Brinn set the Tarn down shortly before dawn. We found some thickets on the scrub land now that we had travelled some distance from the Tahari, and he decided this would be a good place to conceal ourselves, for he felt sure that Kurgus would have sent men in pursuit on the other Tarns from the Tarn cots of Elysium. He sent the great Tarn, Thunder Rider, off into the sky to hunt for food, after releasing Jacinta, Melinda and myself from the saddle rings..

“It will be back once it has found itself a plump Tabuk for breakfast,” said Brinn as he regarded the three of us. We knelt on the grass, myself in Nadu, the other two women in Tower as Brinn stretched his legs. Jacinta and myself were still dressed in the scandalous pleasure silks, much to the amusement of Melinda who wore a rather more modest slave tunic.

“Look at you,” said Melinda with a sneer. “it is impossible to tell that one of you is free.”

“I have really had enough of your attitude,” said Jacinta as she stood up and flexed her fingers into fists. “Get up, you skanky Parisian bitch.”

Brinn regarded the girls with a smile as Melinda rose to her feet and stared Jacinta down. “You look like a slave!” she hissed, and prepared herself for the sort of hair pulling and nail scratching that typically serves as a prelude to a fight between girls. But instead, Jacinta simply balled her right hand into a fist and drove it with some force into Melinda's stomach. The girl doubled up and fell to the ground, gasping for breath as Jacinta then pounced on her. With her left hand she seized Melinda's hair and twisted it until the girl screamed. Jacinta's right hand was raised, still in a fist, ready to strike down at a moment's notice. But then suddenly she felt Brinn seize that wrist and pull her up with ease, away from Melinda's prone body.

“Enough. She is free. You are not a pair of squabbling slave-girls. This ends now.”

“Let go of me!” hissed Jacinta as she tried to shake her arm free. She was caught up in the adrenalin rush of combat.

“No.” Brinn continued to hold her wrist firmly.

“Melinda has been an arrogant bitch since the moment I met her! I'm not putting up with it any more!”

“Melinda is my captive, Lady Jacinta. Have you forgotten that? Therefore if you strike her you are effectively striking my property. I consider that an insult, especially if I haven't been consulted and given permission first. I do not wish you damaging her.

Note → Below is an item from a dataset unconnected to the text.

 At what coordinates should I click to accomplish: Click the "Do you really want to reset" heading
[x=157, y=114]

If it transpires that I cannot exchange her for the Lady Coraline in Lydius, then I will enslave her, and I do not want you doing anything that might reduce her market price in the port.”

“Let go of me!” Jacinta tried to pull free a second time but was still unsuccessful. She was never going to free herself from Brinn's grip. He was simply too strong. After a while her futile attempts subsided and she stood there, simmering with anger as Brinn held her wrist, gazing into her eyes. A woman tends to become docile after a period of wild struggling and resisting, after she reaches the point when it is clear she cannot free herself. In the process of the fight, and her resistance to Brinn, Jacinta's breasts had been bared as the wisp of slave silk had come loose. This is always the danger with wearing slave silk – a girl must be mindful of how flimsy and delicate the arrangement of it is on her body.

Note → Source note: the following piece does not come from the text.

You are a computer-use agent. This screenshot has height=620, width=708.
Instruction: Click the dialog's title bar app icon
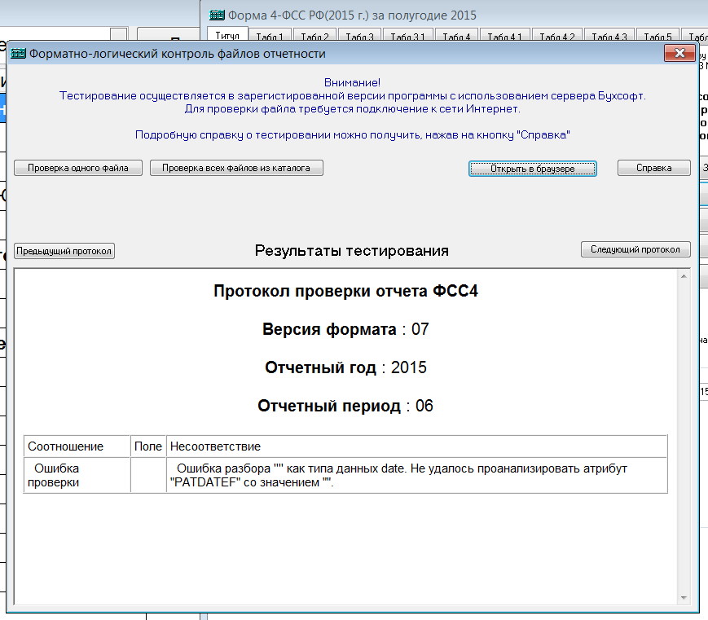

“I suggest you fix your garments, Lady Jacinta. You appear even more lovely than before, and it is not wise to expose yourself thus before a Free Man such as me. You do not want me to grow too tempted...”

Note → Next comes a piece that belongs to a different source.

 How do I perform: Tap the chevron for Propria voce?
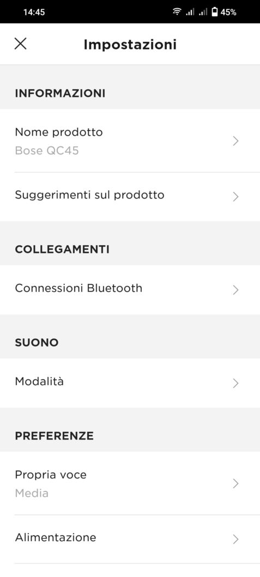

Jacinta suddenly realised with horror that the wisp of silk had come loose from her chest. With her left hand she pulled it back about herself, but without her right wrist she couldn't secure it in place. “Please... let me cover myself.”

“I don't know,” said Brinn. “I rather like you the way you are now.” His other hand reached for the length of the silk that was still wound about her hips. It too was coming loose now that the other end had come away from her breasts. It would be simple enough for Brinn to strip her if he chose to do so.

“You know now that I work for Priest Kings!” she said.

“Perhaps.”

“What do you mean, perhaps?” Jacinta continued to hold the red pleasure silk in place with her left hand. She suddenly looked scared. That is a normal reaction for a Free Woman who finds herself held helplessly.

“It was a long flight and I had plenty of time to think during it. How convenient it was that Kurgus chose to explain to me how he found us. It had never occurred to me that Kurgus was the sort of man who might detail his plans and operational procedures to an enemy. It was almost as if in doing so I might then ask him where he got the Priest King recognition codes from.”

“What do you mean?” Jacinta was only too aware how the silk around her hips was slipping now. She could only hold the silk about either her breasts or her hips, not both, so long as she had only a single hand free. She remained very still, not wishing the silk around her hips to loosen or slide any further.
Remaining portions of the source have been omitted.